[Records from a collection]
───
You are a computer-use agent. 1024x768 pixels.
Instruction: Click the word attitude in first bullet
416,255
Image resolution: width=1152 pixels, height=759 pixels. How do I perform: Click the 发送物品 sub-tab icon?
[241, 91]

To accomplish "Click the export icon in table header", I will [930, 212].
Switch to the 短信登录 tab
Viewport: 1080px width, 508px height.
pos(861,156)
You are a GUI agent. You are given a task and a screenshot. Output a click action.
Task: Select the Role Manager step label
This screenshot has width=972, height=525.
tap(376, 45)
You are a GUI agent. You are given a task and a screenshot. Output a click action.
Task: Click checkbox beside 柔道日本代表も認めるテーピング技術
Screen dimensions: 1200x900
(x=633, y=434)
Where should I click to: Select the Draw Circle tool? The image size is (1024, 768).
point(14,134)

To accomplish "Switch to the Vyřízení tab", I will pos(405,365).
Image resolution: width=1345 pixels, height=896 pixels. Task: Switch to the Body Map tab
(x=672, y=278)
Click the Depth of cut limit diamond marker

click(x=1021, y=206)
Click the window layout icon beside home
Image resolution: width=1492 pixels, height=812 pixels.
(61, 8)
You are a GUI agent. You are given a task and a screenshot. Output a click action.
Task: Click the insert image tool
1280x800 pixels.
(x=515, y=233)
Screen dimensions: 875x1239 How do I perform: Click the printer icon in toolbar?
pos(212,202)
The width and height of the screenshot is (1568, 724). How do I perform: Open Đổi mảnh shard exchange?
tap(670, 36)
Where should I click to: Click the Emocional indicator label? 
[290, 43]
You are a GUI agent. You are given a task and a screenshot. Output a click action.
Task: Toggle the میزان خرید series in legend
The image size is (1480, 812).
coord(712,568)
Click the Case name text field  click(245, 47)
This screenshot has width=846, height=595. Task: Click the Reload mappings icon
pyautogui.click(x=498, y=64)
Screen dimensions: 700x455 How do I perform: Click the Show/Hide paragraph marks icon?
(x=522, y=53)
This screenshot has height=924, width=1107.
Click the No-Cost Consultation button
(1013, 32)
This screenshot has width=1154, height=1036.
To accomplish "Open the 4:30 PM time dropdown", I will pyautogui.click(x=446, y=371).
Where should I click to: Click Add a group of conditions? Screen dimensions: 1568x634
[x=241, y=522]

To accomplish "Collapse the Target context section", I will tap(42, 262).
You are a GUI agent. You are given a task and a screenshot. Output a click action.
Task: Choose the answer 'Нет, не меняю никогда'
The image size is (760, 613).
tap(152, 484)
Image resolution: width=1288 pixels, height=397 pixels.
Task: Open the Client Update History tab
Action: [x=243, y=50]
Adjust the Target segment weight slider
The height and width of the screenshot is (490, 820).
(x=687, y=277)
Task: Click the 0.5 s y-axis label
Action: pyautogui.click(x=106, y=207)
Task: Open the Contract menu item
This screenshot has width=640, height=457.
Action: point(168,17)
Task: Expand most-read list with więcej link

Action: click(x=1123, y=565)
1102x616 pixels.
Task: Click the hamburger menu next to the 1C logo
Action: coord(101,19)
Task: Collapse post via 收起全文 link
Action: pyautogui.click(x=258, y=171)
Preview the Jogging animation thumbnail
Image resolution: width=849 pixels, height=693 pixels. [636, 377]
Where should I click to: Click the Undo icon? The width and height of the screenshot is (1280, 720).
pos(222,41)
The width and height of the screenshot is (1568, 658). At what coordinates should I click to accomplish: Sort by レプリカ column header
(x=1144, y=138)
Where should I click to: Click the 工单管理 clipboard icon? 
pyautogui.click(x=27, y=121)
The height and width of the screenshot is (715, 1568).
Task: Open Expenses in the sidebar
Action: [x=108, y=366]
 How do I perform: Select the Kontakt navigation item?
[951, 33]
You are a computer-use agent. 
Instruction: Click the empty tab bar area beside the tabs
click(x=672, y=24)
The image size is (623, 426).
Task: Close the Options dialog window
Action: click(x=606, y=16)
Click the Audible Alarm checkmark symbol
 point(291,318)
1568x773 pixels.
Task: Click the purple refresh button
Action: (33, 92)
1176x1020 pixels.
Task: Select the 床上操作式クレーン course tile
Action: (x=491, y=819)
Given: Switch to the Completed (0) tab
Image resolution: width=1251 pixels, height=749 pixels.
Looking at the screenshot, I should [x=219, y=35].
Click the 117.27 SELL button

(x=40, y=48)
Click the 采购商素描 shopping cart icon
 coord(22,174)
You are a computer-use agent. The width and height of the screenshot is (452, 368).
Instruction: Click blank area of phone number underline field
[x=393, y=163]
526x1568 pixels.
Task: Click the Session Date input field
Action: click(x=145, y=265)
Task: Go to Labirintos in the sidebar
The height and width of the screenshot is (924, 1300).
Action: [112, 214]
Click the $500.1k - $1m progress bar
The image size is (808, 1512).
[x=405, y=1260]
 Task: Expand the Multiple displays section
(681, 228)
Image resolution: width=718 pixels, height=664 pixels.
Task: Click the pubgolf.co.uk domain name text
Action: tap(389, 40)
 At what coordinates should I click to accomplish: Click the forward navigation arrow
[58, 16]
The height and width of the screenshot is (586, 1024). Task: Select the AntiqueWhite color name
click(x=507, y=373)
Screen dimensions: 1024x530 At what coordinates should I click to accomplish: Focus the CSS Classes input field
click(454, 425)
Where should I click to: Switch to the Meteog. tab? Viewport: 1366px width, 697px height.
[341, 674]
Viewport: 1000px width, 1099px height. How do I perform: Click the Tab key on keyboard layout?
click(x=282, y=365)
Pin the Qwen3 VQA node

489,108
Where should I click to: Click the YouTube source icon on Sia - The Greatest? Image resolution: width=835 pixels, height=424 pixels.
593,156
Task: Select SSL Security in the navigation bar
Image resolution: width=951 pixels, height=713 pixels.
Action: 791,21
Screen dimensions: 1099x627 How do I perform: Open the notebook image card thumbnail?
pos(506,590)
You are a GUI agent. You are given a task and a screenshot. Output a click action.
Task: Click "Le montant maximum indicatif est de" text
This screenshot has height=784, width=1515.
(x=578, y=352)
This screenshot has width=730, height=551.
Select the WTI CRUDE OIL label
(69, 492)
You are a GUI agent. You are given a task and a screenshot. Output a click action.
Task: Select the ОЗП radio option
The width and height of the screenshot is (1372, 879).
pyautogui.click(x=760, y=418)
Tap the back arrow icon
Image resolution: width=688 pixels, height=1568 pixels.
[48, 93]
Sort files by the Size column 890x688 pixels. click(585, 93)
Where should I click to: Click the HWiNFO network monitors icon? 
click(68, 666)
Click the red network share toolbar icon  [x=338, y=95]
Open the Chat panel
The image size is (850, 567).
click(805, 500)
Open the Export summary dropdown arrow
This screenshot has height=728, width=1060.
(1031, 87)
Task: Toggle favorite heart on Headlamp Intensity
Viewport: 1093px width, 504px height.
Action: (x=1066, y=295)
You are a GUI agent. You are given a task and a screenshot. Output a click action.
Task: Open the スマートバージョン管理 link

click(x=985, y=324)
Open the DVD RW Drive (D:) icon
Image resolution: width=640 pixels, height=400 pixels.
───
**HOW TO COMPLETE THIS TASK**
Transcribe the data exactly.

**RESPONSE**
You are a computer-use agent. 1024x768 pixels.
Instruction: Click the word attitude in first bullet
416,255
Image resolution: width=1152 pixels, height=759 pixels. How do I perform: Click the 发送物品 sub-tab icon?
[241, 91]

To accomplish "Click the export icon in table header", I will [930, 212].
Switch to the 短信登录 tab
Viewport: 1080px width, 508px height.
pos(861,156)
You are a GUI agent. You are given a task and a screenshot. Output a click action.
Task: Select the Role Manager step label
This screenshot has width=972, height=525.
tap(376, 45)
You are a GUI agent. You are given a task and a screenshot. Output a click action.
Task: Click checkbox beside 柔道日本代表も認めるテーピング技術
Screen dimensions: 1200x900
(x=633, y=434)
Where should I click to: Select the Draw Circle tool? The image size is (1024, 768).
point(14,134)

To accomplish "Switch to the Vyřízení tab", I will pos(405,365).
Image resolution: width=1345 pixels, height=896 pixels. Task: Switch to the Body Map tab
(x=672, y=278)
Click the Depth of cut limit diamond marker

click(x=1021, y=206)
Click the window layout icon beside home
Image resolution: width=1492 pixels, height=812 pixels.
(61, 8)
You are a GUI agent. You are given a task and a screenshot. Output a click action.
Task: Click the insert image tool
1280x800 pixels.
(x=515, y=233)
Screen dimensions: 875x1239 How do I perform: Click the printer icon in toolbar?
pos(212,202)
The width and height of the screenshot is (1568, 724). How do I perform: Open Đổi mảnh shard exchange?
tap(670, 36)
Where should I click to: Click the Emocional indicator label? 
[290, 43]
You are a GUI agent. You are given a task and a screenshot. Output a click action.
Task: Toggle the میزان خرید series in legend
The image size is (1480, 812).
coord(712,568)
Click the Case name text field  click(245, 47)
This screenshot has width=846, height=595. Task: Click the Reload mappings icon
pyautogui.click(x=498, y=64)
Screen dimensions: 700x455 How do I perform: Click the Show/Hide paragraph marks icon?
(x=522, y=53)
This screenshot has height=924, width=1107.
Click the No-Cost Consultation button
(1013, 32)
This screenshot has width=1154, height=1036.
To accomplish "Open the 4:30 PM time dropdown", I will pyautogui.click(x=446, y=371).
Where should I click to: Click Add a group of conditions? Screen dimensions: 1568x634
[x=241, y=522]

To accomplish "Collapse the Target context section", I will tap(42, 262).
You are a GUI agent. You are given a task and a screenshot. Output a click action.
Task: Choose the answer 'Нет, не меняю никогда'
The image size is (760, 613).
tap(152, 484)
Image resolution: width=1288 pixels, height=397 pixels.
Task: Open the Client Update History tab
Action: [x=243, y=50]
Adjust the Target segment weight slider
The height and width of the screenshot is (490, 820).
(x=687, y=277)
Task: Click the 0.5 s y-axis label
Action: pyautogui.click(x=106, y=207)
Task: Open the Contract menu item
This screenshot has width=640, height=457.
Action: point(168,17)
Task: Expand most-read list with więcej link

Action: click(x=1123, y=565)
1102x616 pixels.
Task: Click the hamburger menu next to the 1C logo
Action: coord(101,19)
Task: Collapse post via 收起全文 link
Action: pyautogui.click(x=258, y=171)
Preview the Jogging animation thumbnail
Image resolution: width=849 pixels, height=693 pixels. [636, 377]
Where should I click to: Click the Undo icon? The width and height of the screenshot is (1280, 720).
pos(222,41)
The width and height of the screenshot is (1568, 658). At what coordinates should I click to accomplish: Sort by レプリカ column header
(x=1144, y=138)
Where should I click to: Click the 工单管理 clipboard icon? 
pyautogui.click(x=27, y=121)
The height and width of the screenshot is (715, 1568).
Task: Open Expenses in the sidebar
Action: [x=108, y=366]
 How do I perform: Select the Kontakt navigation item?
[951, 33]
You are a computer-use agent. 
Instruction: Click the empty tab bar area beside the tabs
click(x=672, y=24)
The image size is (623, 426).
Task: Close the Options dialog window
Action: click(x=606, y=16)
Click the Audible Alarm checkmark symbol
 point(291,318)
1568x773 pixels.
Task: Click the purple refresh button
Action: (33, 92)
1176x1020 pixels.
Task: Select the 床上操作式クレーン course tile
Action: (x=491, y=819)
Given: Switch to the Completed (0) tab
Image resolution: width=1251 pixels, height=749 pixels.
Looking at the screenshot, I should [x=219, y=35].
Click the 117.27 SELL button

(x=40, y=48)
Click the 采购商素描 shopping cart icon
 coord(22,174)
You are a computer-use agent. The width and height of the screenshot is (452, 368).
Instruction: Click blank area of phone number underline field
[x=393, y=163]
526x1568 pixels.
Task: Click the Session Date input field
Action: click(x=145, y=265)
Task: Go to Labirintos in the sidebar
The height and width of the screenshot is (924, 1300).
Action: [112, 214]
Click the $500.1k - $1m progress bar
The image size is (808, 1512).
[x=405, y=1260]
 Task: Expand the Multiple displays section
(681, 228)
Image resolution: width=718 pixels, height=664 pixels.
Task: Click the pubgolf.co.uk domain name text
Action: tap(389, 40)
 At what coordinates should I click to accomplish: Click the forward navigation arrow
[58, 16]
The height and width of the screenshot is (586, 1024). Task: Select the AntiqueWhite color name
click(x=507, y=373)
Screen dimensions: 1024x530 At what coordinates should I click to accomplish: Focus the CSS Classes input field
click(454, 425)
Where should I click to: Switch to the Meteog. tab? Viewport: 1366px width, 697px height.
[341, 674]
Viewport: 1000px width, 1099px height. How do I perform: Click the Tab key on keyboard layout?
click(x=282, y=365)
Pin the Qwen3 VQA node

489,108
Where should I click to: Click the YouTube source icon on Sia - The Greatest? Image resolution: width=835 pixels, height=424 pixels.
593,156
Task: Select SSL Security in the navigation bar
Image resolution: width=951 pixels, height=713 pixels.
Action: 791,21
Screen dimensions: 1099x627 How do I perform: Open the notebook image card thumbnail?
pos(506,590)
You are a GUI agent. You are given a task and a screenshot. Output a click action.
Task: Click "Le montant maximum indicatif est de" text
This screenshot has height=784, width=1515.
(x=578, y=352)
This screenshot has width=730, height=551.
Select the WTI CRUDE OIL label
(69, 492)
You are a GUI agent. You are given a task and a screenshot. Output a click action.
Task: Select the ОЗП radio option
The width and height of the screenshot is (1372, 879).
pyautogui.click(x=760, y=418)
Tap the back arrow icon
Image resolution: width=688 pixels, height=1568 pixels.
[48, 93]
Sort files by the Size column 890x688 pixels. click(585, 93)
Where should I click to: Click the HWiNFO network monitors icon? 
click(68, 666)
Click the red network share toolbar icon  [x=338, y=95]
Open the Chat panel
The image size is (850, 567).
click(805, 500)
Open the Export summary dropdown arrow
This screenshot has height=728, width=1060.
(1031, 87)
Task: Toggle favorite heart on Headlamp Intensity
Viewport: 1093px width, 504px height.
Action: (x=1066, y=295)
You are a GUI agent. You are given a task and a screenshot. Output a click action.
Task: Open the スマートバージョン管理 link

click(x=985, y=324)
Open the DVD RW Drive (D:) icon
Image resolution: width=640 pixels, height=400 pixels.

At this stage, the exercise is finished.